Thursday, July 01, 2010

Happy NSAAM!

Halter Top Day has come and gone and the temperatures here in Beantown have climbed up into the high 80's, taking an existing problem and amplifying it ten fold. In response, I Stole Your Lunch would like to remind everyone that July is National Swamp Ass Awareness Month. Originally conceived by the overly sensitive nose of one Benjamin Franklin, NSAAM seeks to educate us all about the dangers of body odor and the steps that can be taken to prevent it.

Dangers:
  • Smelling like swamp.
  • Smelling like ass.
  • Smelling like all of the above.
Preventative Measures:
  • Daily bathing.
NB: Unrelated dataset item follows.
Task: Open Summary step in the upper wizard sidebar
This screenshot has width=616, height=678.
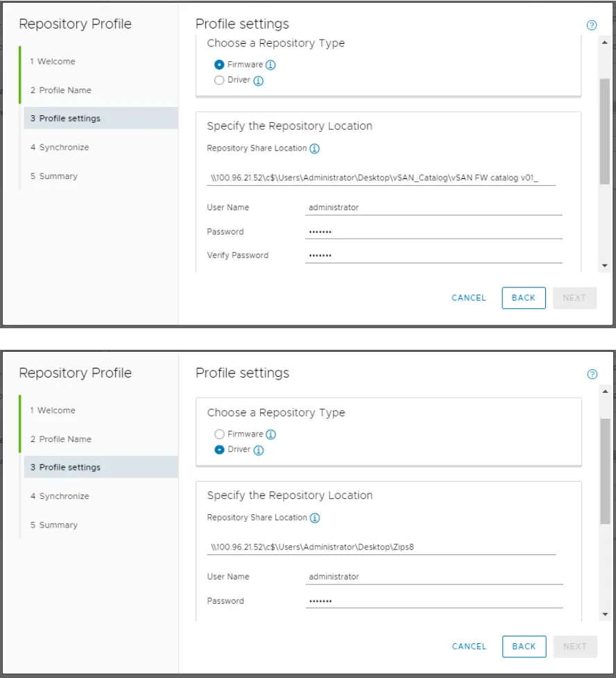Action: click(53, 176)
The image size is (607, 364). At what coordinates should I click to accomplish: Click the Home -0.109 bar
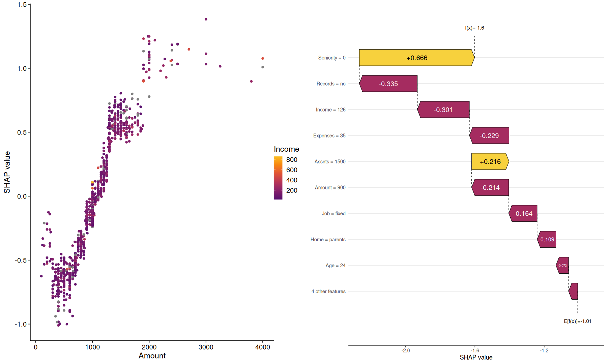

Not just your face and hands; everything.
  • Washing your dirty undies. Turning them inside out and putting them back on will not do the trick.
  • Deodorant.
Sounds simple, right? And yet so many people get it so wrong. Many err so badly that they leave in their wake a stinky trail not unlike a rainbow of rotten eggs tracing the way to a pot of sour milk. In the spirit of Arizona's new immigration laws, the following set of stereotypes will aid you in recognizing and avoiding those afflicted with swamp ass.
  1. Fat Man in Jorts - Perhaps the easiest to spot. The bigger you are, the more you're going to sweat on a hot day. Science has proven that a thick layer of denim keeps any potentially cooling breeze while simultaneously amplifying stench. Especially rank when carrying lost cheese or bacon in unreachable fat folds.
  2. Sketchy Old Dude Brown Bagging It On The Bus - Do not dismiss this character's random shouts and seemingly inane rants - this is actually a complex mechanism of ecolocation evolved to replace the subject's blurry, often spinning vision. Little known fact: his sweat glands are where flavored vodkas come from.
  3. Hippie Girl On A Bicycle - Often attempts many of the preventative measures outline above, but decreased mental function due to frequent crashes and/or use of too much cheap hair dye has left her incapable of understanding that organic soap made out of cabbage does not clean a damn thing.
  4. Cab Driver - Orson Welles got it all wrong in "The Time Machine." It won't be factory workers that devolve into Morlocks, it'll be these half-man, half-machine horrors. As a very wise man sings every Thursday night: Boston Cab/ what's the deal?/ Who put you/ Behind the wheeeeeeeeeeeeeeeeel?/ Learn the language,/ Learn to drive,/ Take a shower, try to get me home alive!
  5. Anyone Leaving An ATM - These things are veritable incubators of swamp ass. If you see the tell-tale worn blankets and pile of garbage that mark an ATM as being stinky enough to have spontaneously generated a toothless hobo, just put whatever it is on your credit card lest you be jumped from behind and forced to sing hobo songs.
  6. Jersey Shore Looking Douche Bag - If you haven't learned by now to avoid those exhibiting popped collars, frosted, spiky hair, and the hypnotic orange shimmer of tan-in-a-can, I Stole Your Lunch has yet another reason: these beefy buffoons typically skip the deodorant and just dump a 16 oz. glass of cheap cologne over their heads. Congratulations, fool, now you smell like cologne-covered shit.
I Stole Your Lunch hopes you enjoyed this little Safari of Stink. If not, blame loyal blogonaut Candace; it was her idea. Happy NSAAM!

1 comment:

tarah said...

Ohhhh mike and the pig...
Don't forget about when swass evolves into swa-this.